Lynn stalked. She had taken up stalking for health reasons, but it was not paying off as handsomely as she had hoped. Lynn was not in poor physical health, but she was in rather poor mental health.

At the age of thirty-two, she had suddenly found herself wanting nothing. Lynn had never before wanted nothing, and she missed wanting. No one around her wanted nothing. She became envious of everyone who wanted. She wasn't impressed so much by what, specifically, each wanted, but rather by how much. That is why she became especially envious of her stalker, who wanted her very badly.

He clearly did not suffer from the same mental health problem Lynn had. If anything, he had the opposite problem. But since Lynn, like most people, foolishly believed that any problem opposite her own is a lucky problem, she envied him. And because she envied him, she copied him.

Alan Morton, Lynn's stalker, had first noticed Lynn at the gym. He enjoyed sitting at the weight machine opposite hers, staring at her. He was allowed. There was not a club rule that said, “Do not sit at the weight machine opposite the one at which women open and close their legs. Do not sit there and look at them.” He intended to exercise his rights, as well as his body, which weakened every time she opened her legs.

He was a plump man, but one day he planted himself before her and began turning in place. “Excuse me,” he said, “could you please tell me if I have any muscles I could tone further for your pleasure?”

To show her he had not meant anything offensive by this—he was sensitive enough to notice the subtle expression of aversion on her face—he added, “I'd be happy to return the favor. For instance, I don't mind telling you that I feel you're wasting your time toning those arm muscles. You should be toning your stomach muscles instead, which don't get much of a workout from everyday activities like shopping and carrying groceries.”

She was staring at him blankly, as if in a trance. This was an improvement, he thought. Vacancy was better than aversion. He would take advantage of her receptive state. “I know all this, because I had a personal trainer for three sessions. I don't know if you've ever had one.”

She made no reply.

“I don't mind passing on some of his pointers. For free,” he added, raising his eyebrows.

“No thanks, I'm fine,” she said.

“Well, I certainly won't argue with that!”

She must have been done with her workout, he assumed, because she went to the women's locker room. Alan went to the men's locker room and changed. He followed her out of the gym, at a distance. He saw her enter a gallery a few blocks away.

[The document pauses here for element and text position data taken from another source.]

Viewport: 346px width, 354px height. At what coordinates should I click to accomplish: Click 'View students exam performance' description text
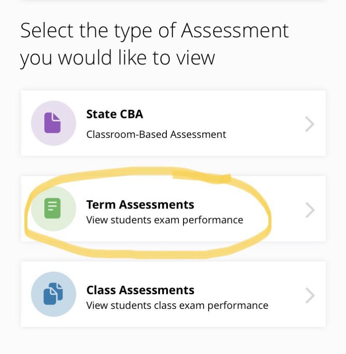pyautogui.click(x=164, y=219)
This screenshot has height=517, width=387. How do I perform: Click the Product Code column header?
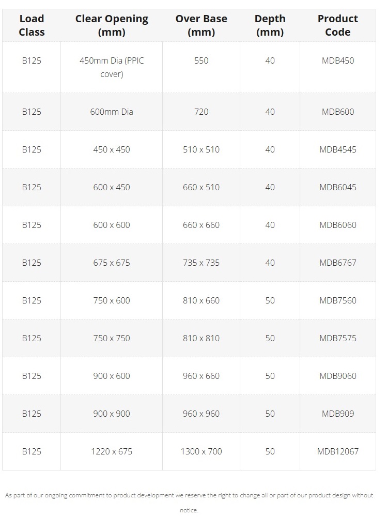(x=338, y=25)
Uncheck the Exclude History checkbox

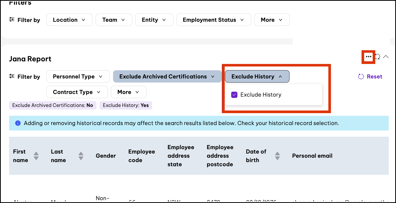(234, 95)
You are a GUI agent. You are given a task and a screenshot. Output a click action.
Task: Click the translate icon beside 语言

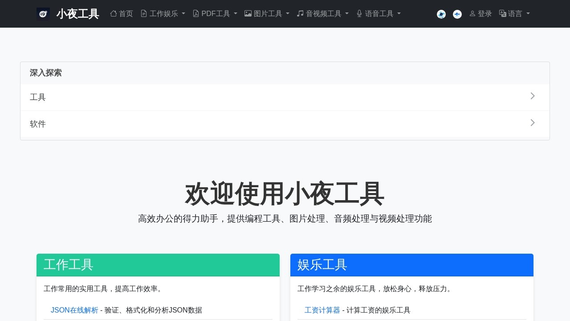[x=502, y=13]
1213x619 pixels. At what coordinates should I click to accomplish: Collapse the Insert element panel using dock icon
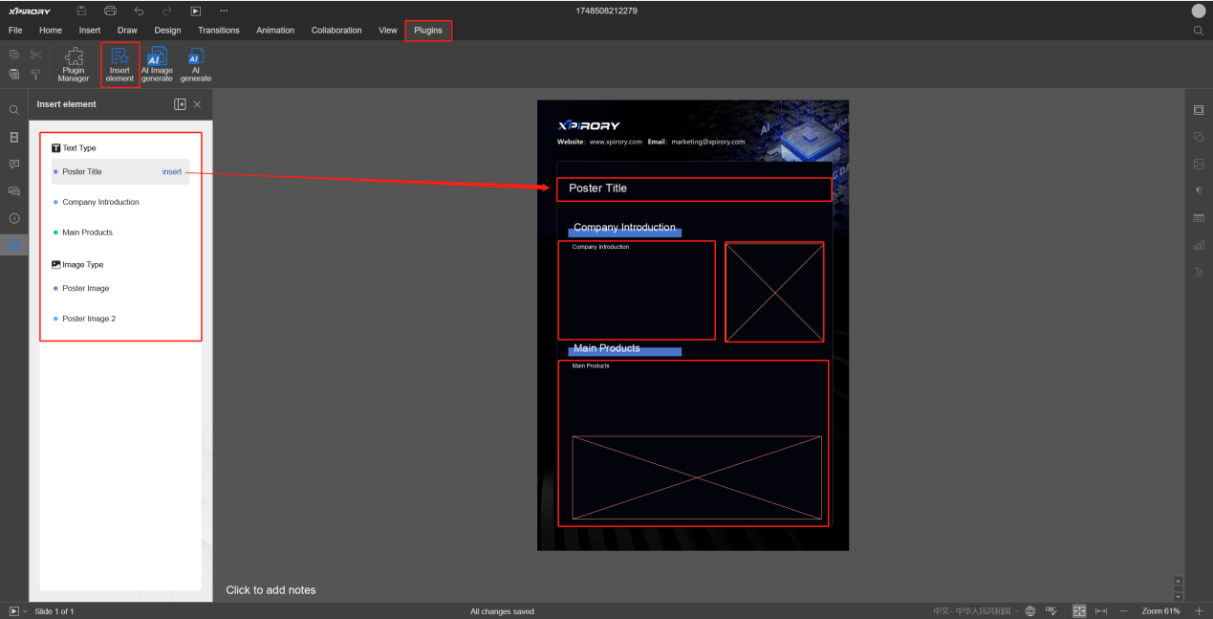pos(180,104)
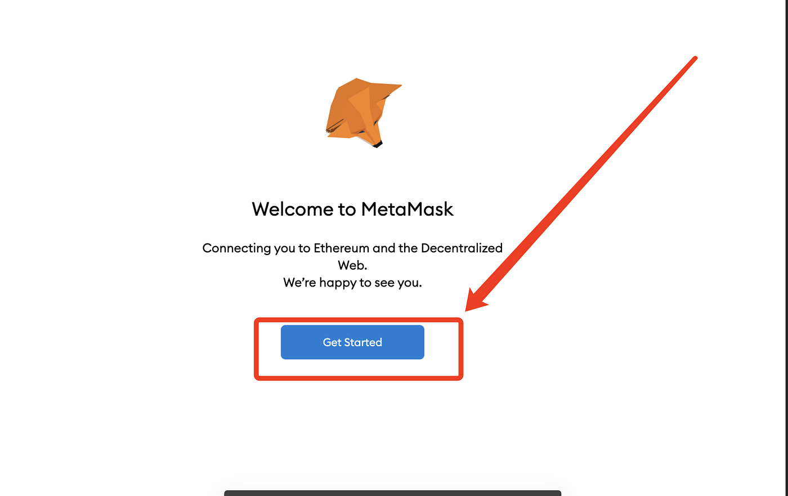Click the red arrow's arrowhead
788x496 pixels.
point(475,301)
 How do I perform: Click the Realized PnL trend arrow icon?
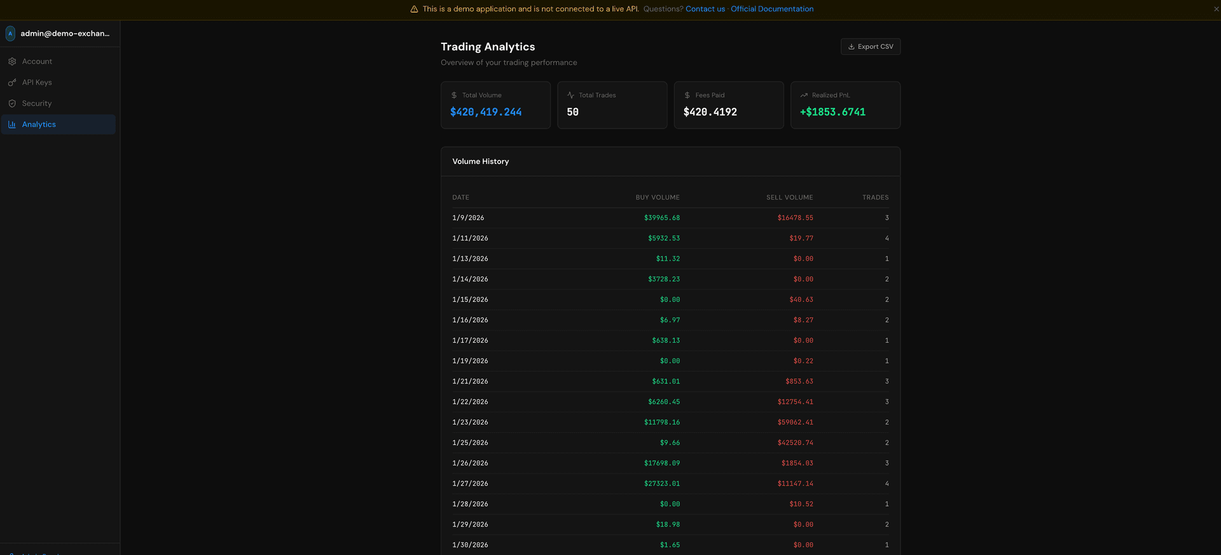(804, 95)
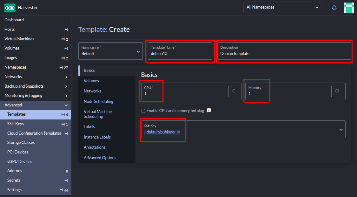
Task: Select the Advanced Options tab
Action: (100, 158)
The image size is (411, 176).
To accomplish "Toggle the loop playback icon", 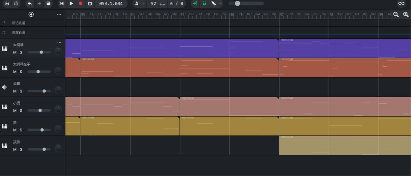I will (x=90, y=3).
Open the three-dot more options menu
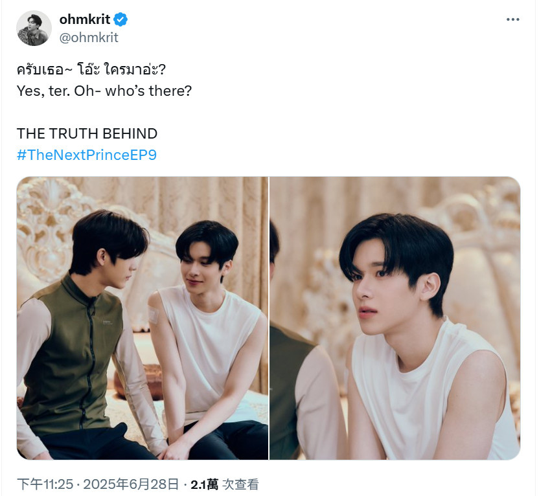The width and height of the screenshot is (539, 496). pyautogui.click(x=512, y=19)
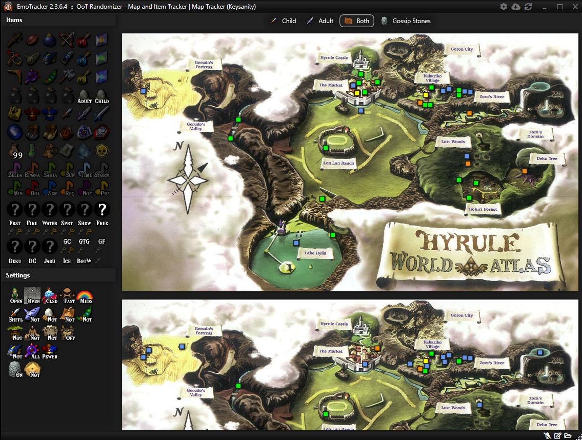Image resolution: width=582 pixels, height=440 pixels.
Task: Click the Goron Tunic icon
Action: [32, 113]

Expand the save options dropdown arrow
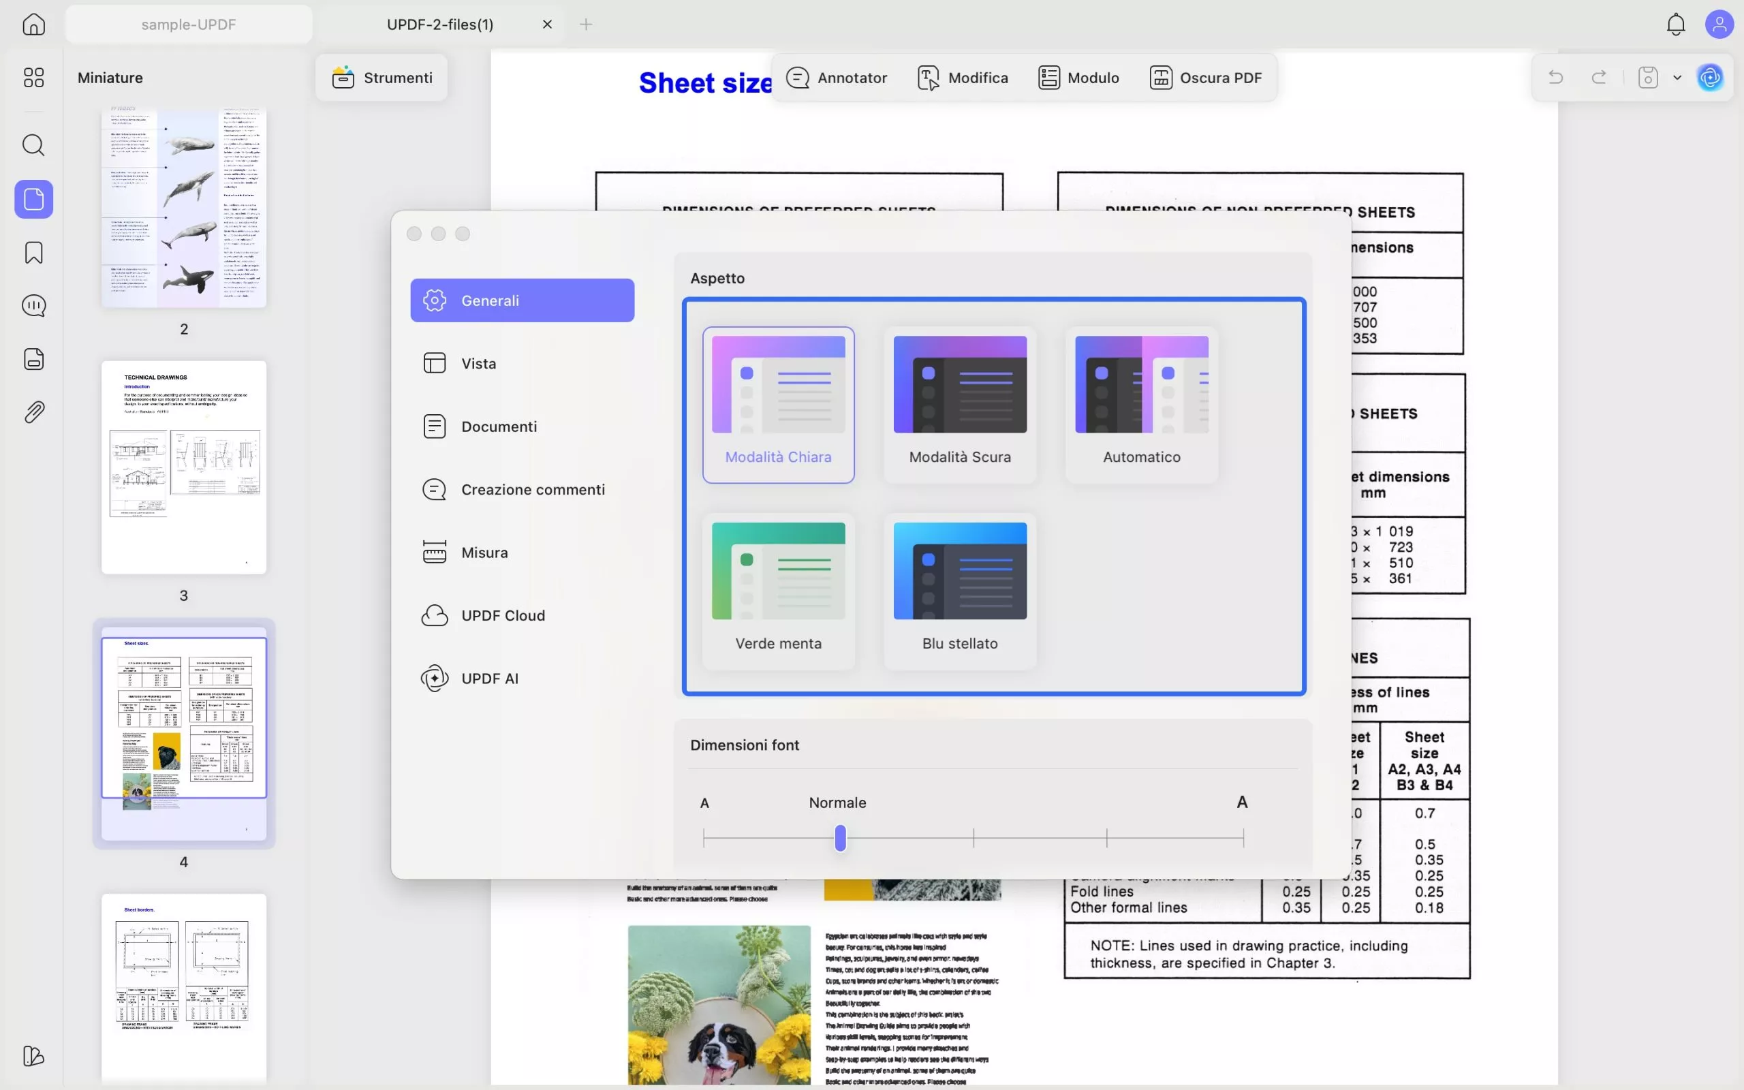tap(1677, 77)
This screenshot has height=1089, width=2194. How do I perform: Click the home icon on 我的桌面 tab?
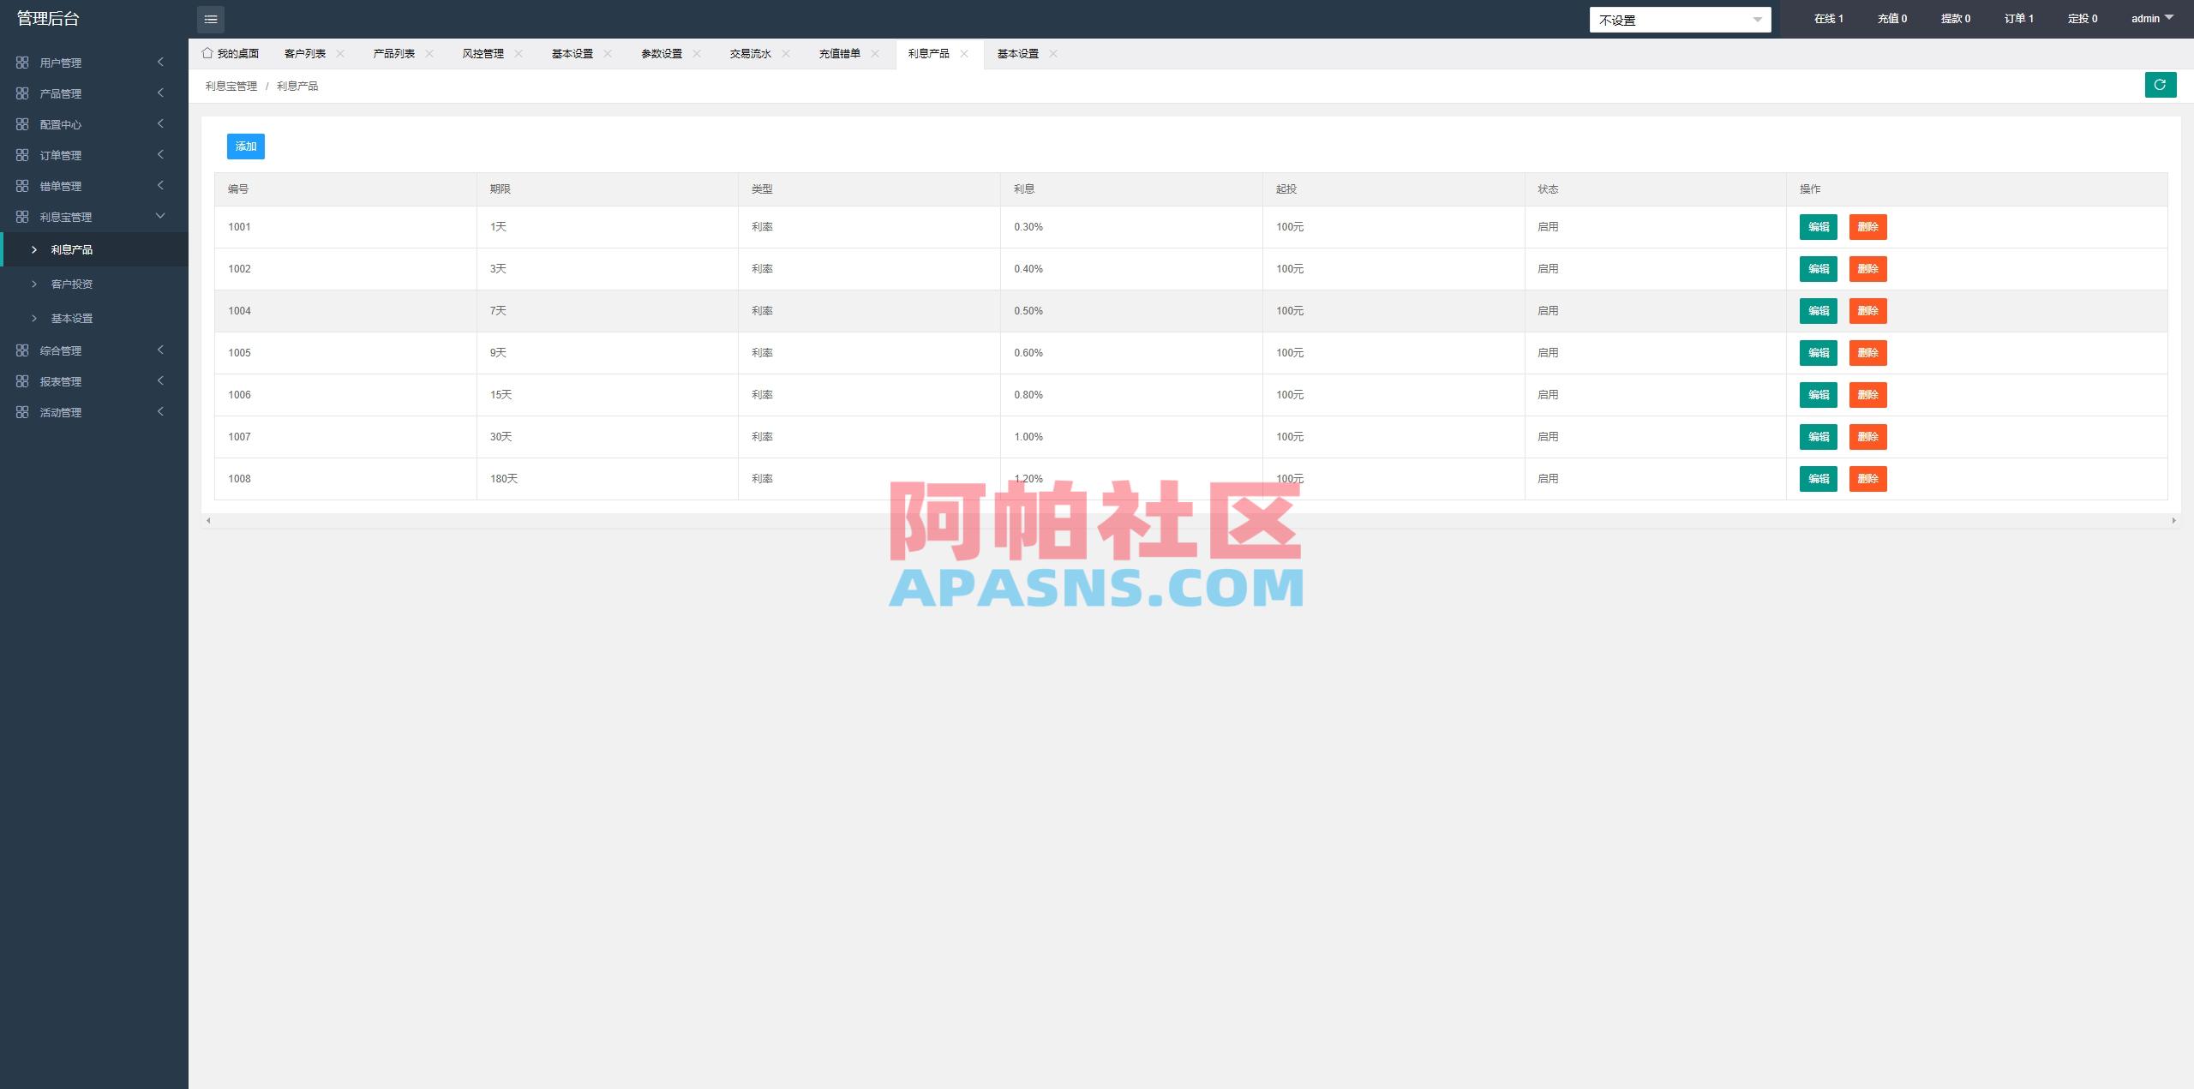coord(207,52)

Two weeks later, standing in her art gallery, her assistant, Patricia, by her side, Lynn pointed to her stalker on the sidewalk. He was peering in at her, his forehead pressed against her gallery window, his hands cupped around his eyes.

“Patricia,” Lynn said, “am I going crazy, or is there not an alarming difference between his face and mine?”

“There is quite a big difference. But it's in your favor, and you should be grateful for it.”

“No, I'm serious, Patricia. His face glows, it's alive. My face is dead.”

“I would not say your face is dead.” After a pause, Patricia added, “Speaking of dead, he's been stalking you for two weeks now. Why aren't we more scared?”

“He doesn't make it easy. He's so goofy looking.”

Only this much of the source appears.